──────── RECORDS SUPPLIED ────────

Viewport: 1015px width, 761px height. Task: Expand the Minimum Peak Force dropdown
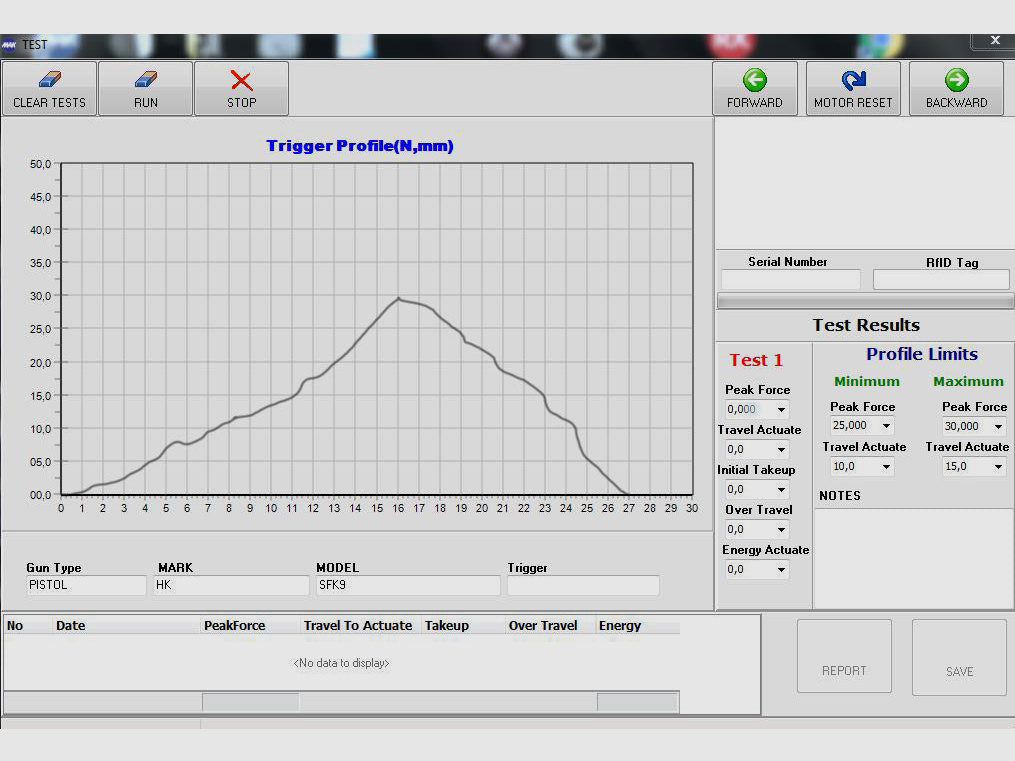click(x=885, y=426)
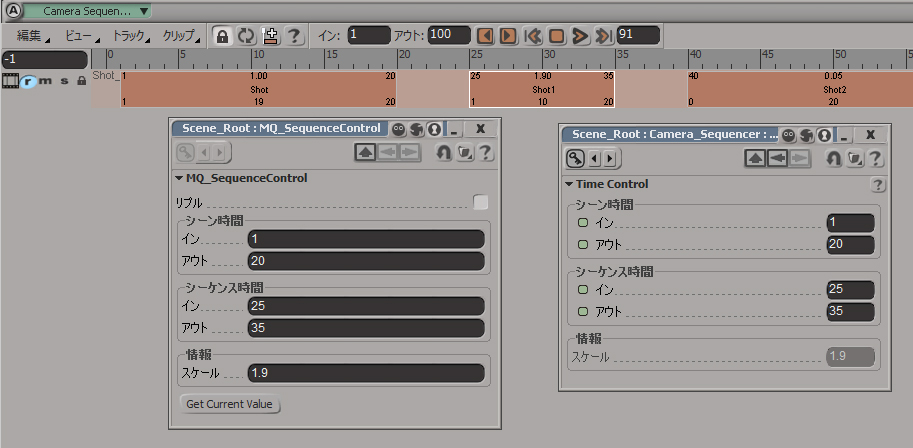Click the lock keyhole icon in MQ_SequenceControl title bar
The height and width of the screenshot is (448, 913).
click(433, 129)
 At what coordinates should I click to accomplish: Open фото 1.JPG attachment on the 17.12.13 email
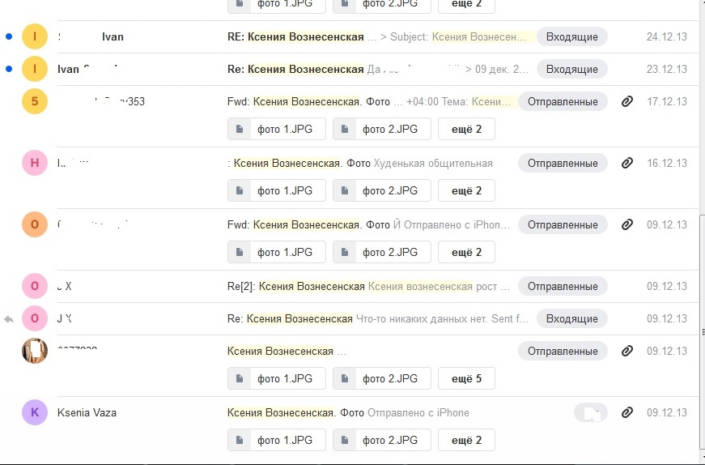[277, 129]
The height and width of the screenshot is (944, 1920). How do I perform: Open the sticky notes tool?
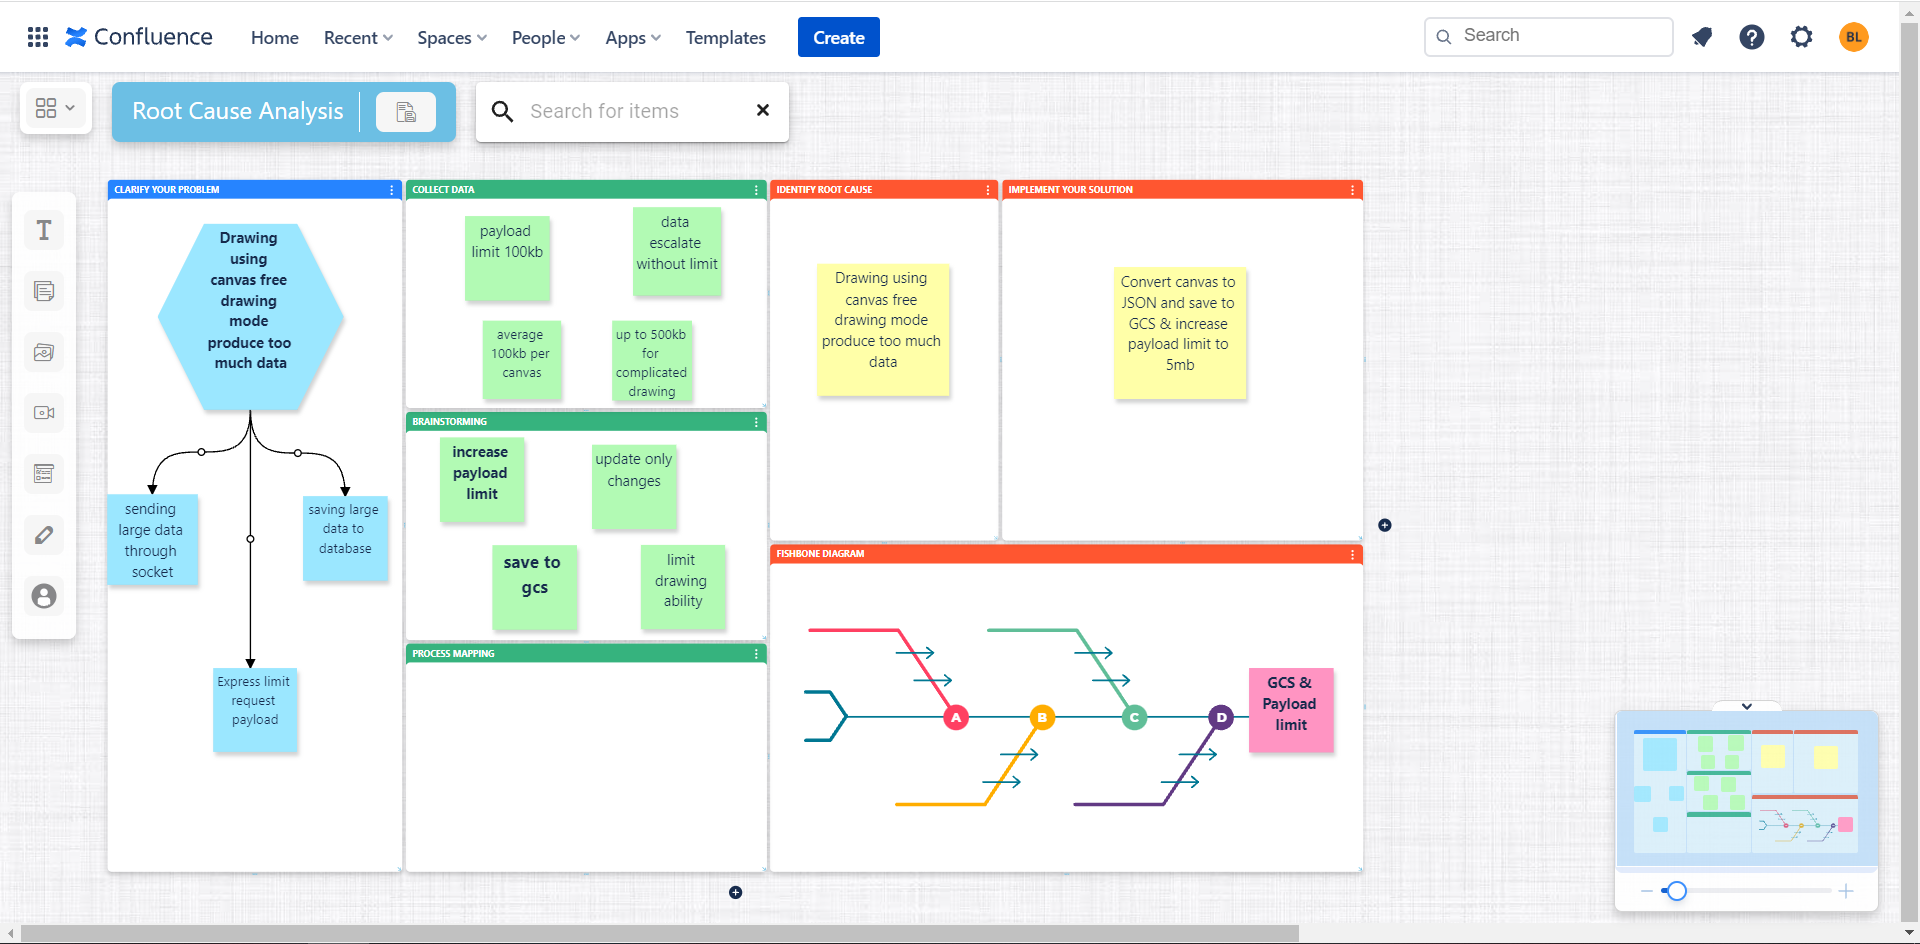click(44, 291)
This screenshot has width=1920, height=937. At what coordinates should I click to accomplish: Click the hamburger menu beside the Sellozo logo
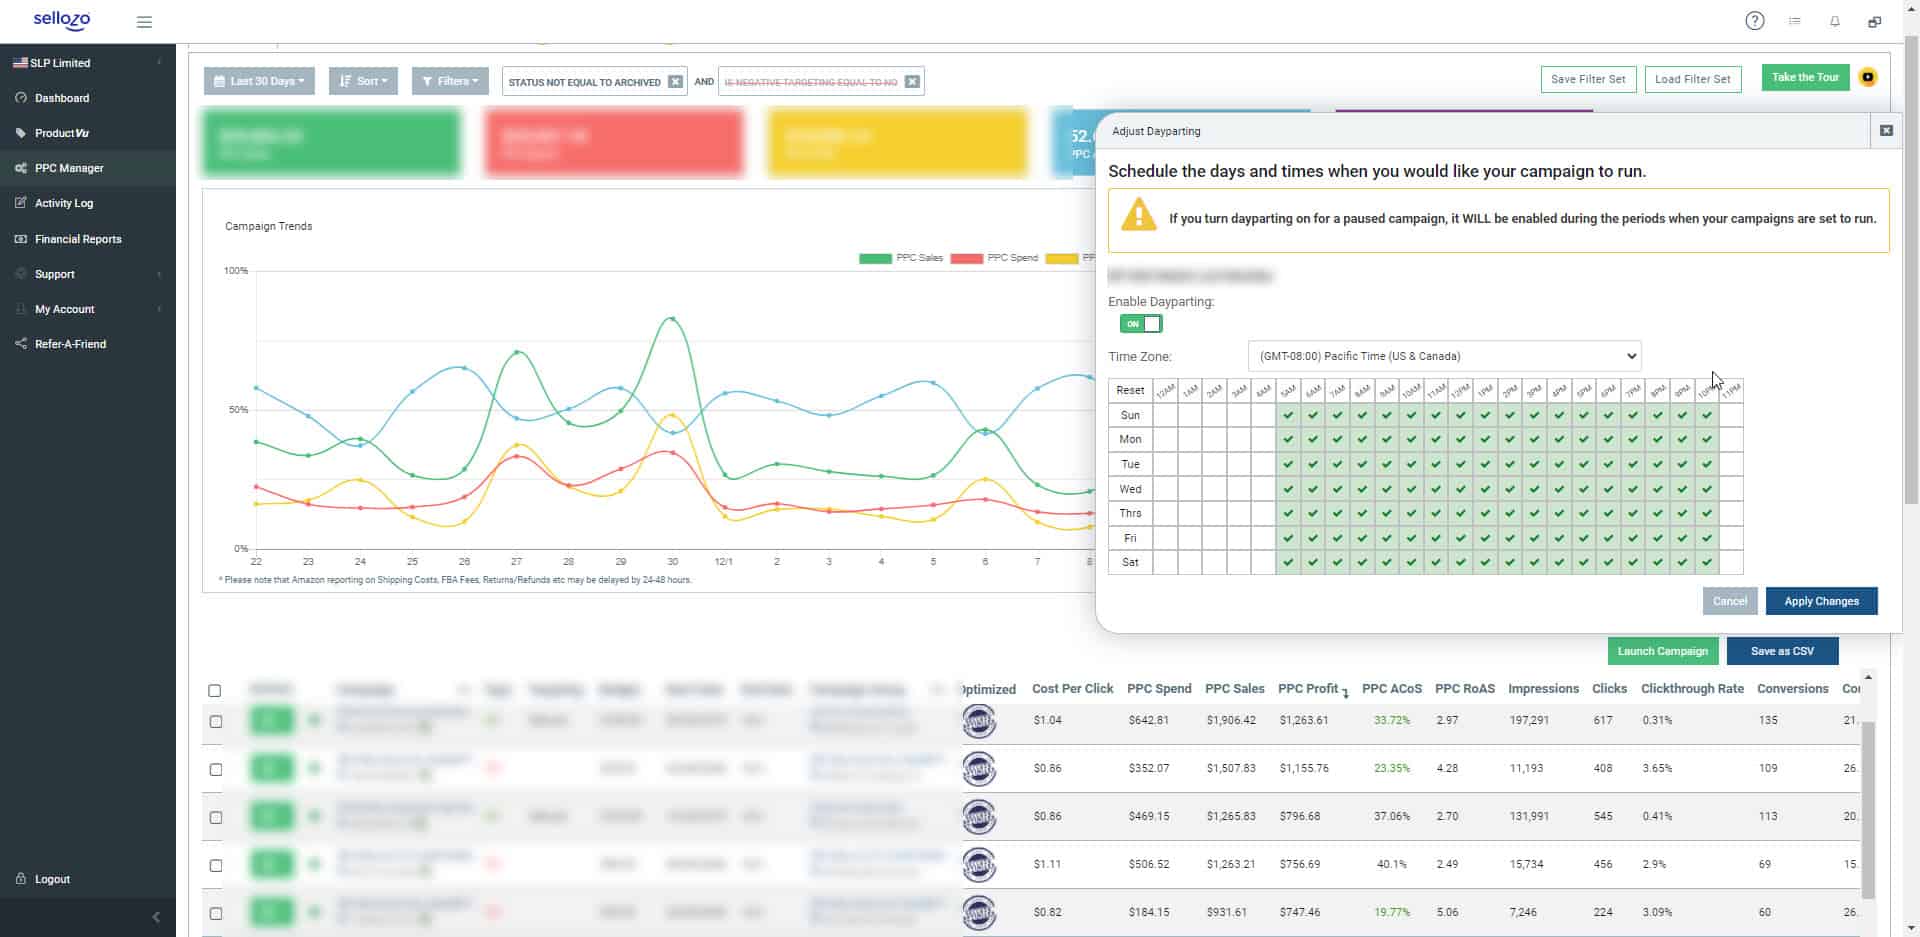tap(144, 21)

────────

- [PROMPT]:
Reproduce every one of the entries above word for word, leaving out the pictures.

- [RESULT BELOW]:
Viewport: 1015px width, 761px height. Task: Expand the Minimum Peak Force dropdown
click(x=885, y=426)
Click the lock keyhole icon in MQ_SequenceControl title bar
The height and width of the screenshot is (448, 913).
click(433, 129)
 At what coordinates should I click to accomplish: Open фото 1.JPG attachment on the 17.12.13 email
[277, 129]
The height and width of the screenshot is (944, 1920). How do I perform: Open the sticky notes tool?
click(44, 291)
This screenshot has width=1920, height=937. At what coordinates should I click to accomplish: Click the hamburger menu beside the Sellozo logo
tap(144, 21)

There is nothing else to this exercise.